### TEXT SECTION:
Begin

BRIEF OF TAX EXECUTIVES INSTITUTE, INC. AS AMICUS CURIAE IN SUPPORT OF RESPONDENT.

Supreme Court of the United States

No. 99-1434

UNITED STATES OF AMERICA, Petitioner,

v.

THE MEAD CORPORATION, Respondent.

On Writ of Certiorari to the United States Court of Appeals for the Federal Circuit

BRIEF OF TAX EXECUTIVES INSTITUTE, INC. AS AMICUS CURIAE IN SUPPORT OF RESPONDENT

On August 14, 2000, Tax Executives Institute filed the following brief with the Supreme Court of the United States concerning the deference to be accorded revenue rulings issued by the Internal Revenue Service. The case is scheduled to be argued before the Court on November 8, 2000.

End

### Word and element location data:

Begin

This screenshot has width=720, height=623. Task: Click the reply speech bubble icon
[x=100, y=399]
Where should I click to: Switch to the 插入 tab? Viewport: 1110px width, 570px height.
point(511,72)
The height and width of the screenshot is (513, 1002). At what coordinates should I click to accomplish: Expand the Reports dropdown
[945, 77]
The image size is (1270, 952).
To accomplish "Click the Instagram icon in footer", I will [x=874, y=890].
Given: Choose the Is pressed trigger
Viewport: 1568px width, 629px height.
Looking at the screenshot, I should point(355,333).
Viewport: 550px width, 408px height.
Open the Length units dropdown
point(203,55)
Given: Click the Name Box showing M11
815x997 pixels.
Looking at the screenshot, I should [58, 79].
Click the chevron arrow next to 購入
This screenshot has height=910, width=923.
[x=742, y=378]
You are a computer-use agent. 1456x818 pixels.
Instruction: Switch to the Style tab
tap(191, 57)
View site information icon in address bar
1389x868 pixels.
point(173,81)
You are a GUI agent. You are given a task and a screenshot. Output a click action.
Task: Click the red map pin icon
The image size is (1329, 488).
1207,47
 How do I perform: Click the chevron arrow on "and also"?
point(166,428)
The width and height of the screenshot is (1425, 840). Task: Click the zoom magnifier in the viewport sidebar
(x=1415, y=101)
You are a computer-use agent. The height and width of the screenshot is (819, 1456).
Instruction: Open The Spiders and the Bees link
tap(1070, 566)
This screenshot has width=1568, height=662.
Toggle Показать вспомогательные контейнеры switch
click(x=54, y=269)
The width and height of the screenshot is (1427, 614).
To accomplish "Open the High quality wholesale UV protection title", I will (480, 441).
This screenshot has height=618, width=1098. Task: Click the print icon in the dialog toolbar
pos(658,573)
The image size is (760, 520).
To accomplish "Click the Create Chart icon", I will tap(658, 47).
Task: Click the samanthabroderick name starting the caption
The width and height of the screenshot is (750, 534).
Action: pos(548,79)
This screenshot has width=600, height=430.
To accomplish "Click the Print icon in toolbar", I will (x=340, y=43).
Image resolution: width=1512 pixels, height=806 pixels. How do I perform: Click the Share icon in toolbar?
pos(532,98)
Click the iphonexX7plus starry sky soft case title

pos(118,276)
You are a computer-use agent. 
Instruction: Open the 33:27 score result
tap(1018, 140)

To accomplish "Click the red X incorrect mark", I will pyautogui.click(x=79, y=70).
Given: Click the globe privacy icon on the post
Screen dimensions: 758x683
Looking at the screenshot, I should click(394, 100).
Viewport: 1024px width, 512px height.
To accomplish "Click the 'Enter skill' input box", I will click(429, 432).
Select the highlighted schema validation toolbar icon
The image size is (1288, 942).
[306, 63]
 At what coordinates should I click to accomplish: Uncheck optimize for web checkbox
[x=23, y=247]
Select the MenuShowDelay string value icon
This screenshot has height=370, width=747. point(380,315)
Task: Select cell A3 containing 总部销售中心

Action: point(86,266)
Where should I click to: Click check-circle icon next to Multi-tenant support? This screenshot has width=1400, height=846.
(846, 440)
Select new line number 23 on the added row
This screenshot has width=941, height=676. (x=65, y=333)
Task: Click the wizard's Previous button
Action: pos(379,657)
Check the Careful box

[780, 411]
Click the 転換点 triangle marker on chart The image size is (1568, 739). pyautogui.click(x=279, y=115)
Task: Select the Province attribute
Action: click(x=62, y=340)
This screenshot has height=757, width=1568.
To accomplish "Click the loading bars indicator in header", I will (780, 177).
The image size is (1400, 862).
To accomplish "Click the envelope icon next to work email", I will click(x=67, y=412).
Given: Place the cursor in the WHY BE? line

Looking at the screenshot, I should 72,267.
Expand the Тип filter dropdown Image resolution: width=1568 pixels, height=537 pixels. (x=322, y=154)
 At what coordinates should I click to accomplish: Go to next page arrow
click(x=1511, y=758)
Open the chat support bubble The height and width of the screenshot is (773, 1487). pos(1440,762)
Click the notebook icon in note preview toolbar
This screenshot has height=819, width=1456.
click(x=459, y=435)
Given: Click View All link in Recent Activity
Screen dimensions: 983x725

End

### WRITTEN TASKS:
(A) Decide whether each statement agrees with the amicus brief, answering yes or no and quoting the words of the brief that settle it: (i) Tax Executives Institute filed the brief in support of the United States; (ii) the case number is 99-1434; (iii) the case was scheduled for argument on August 14, 2000.
(B) Reproduce the stretch of the amicus brief from "On Writ of Certiorari" through "November 8, 2000.".
These records were taken from a separate source.

### IN RESPONSE:
(A)
(i) No: "AS AMICUS CURIAE IN SUPPORT OF RESPONDENT" and "THE MEAD CORPORATION, Respondent."
(ii) Yes: "No. 99-1434"
(iii) No: "The case is scheduled to be argued before the Court on November 8, 2000."

(B)
On Writ of Certiorari to the United States Court of Appeals for the Federal Circuit

BRIEF OF TAX EXECUTIVES INSTITUTE, INC. AS AMICUS CURIAE IN SUPPORT OF RESPONDENT

On August 14, 2000, Tax Executives Institute filed the following brief with the Supreme Court of the United States concerning the deference to be accorded revenue rulings issued by the Internal Revenue Service. The case is scheduled to be argued before the Court on November 8, 2000.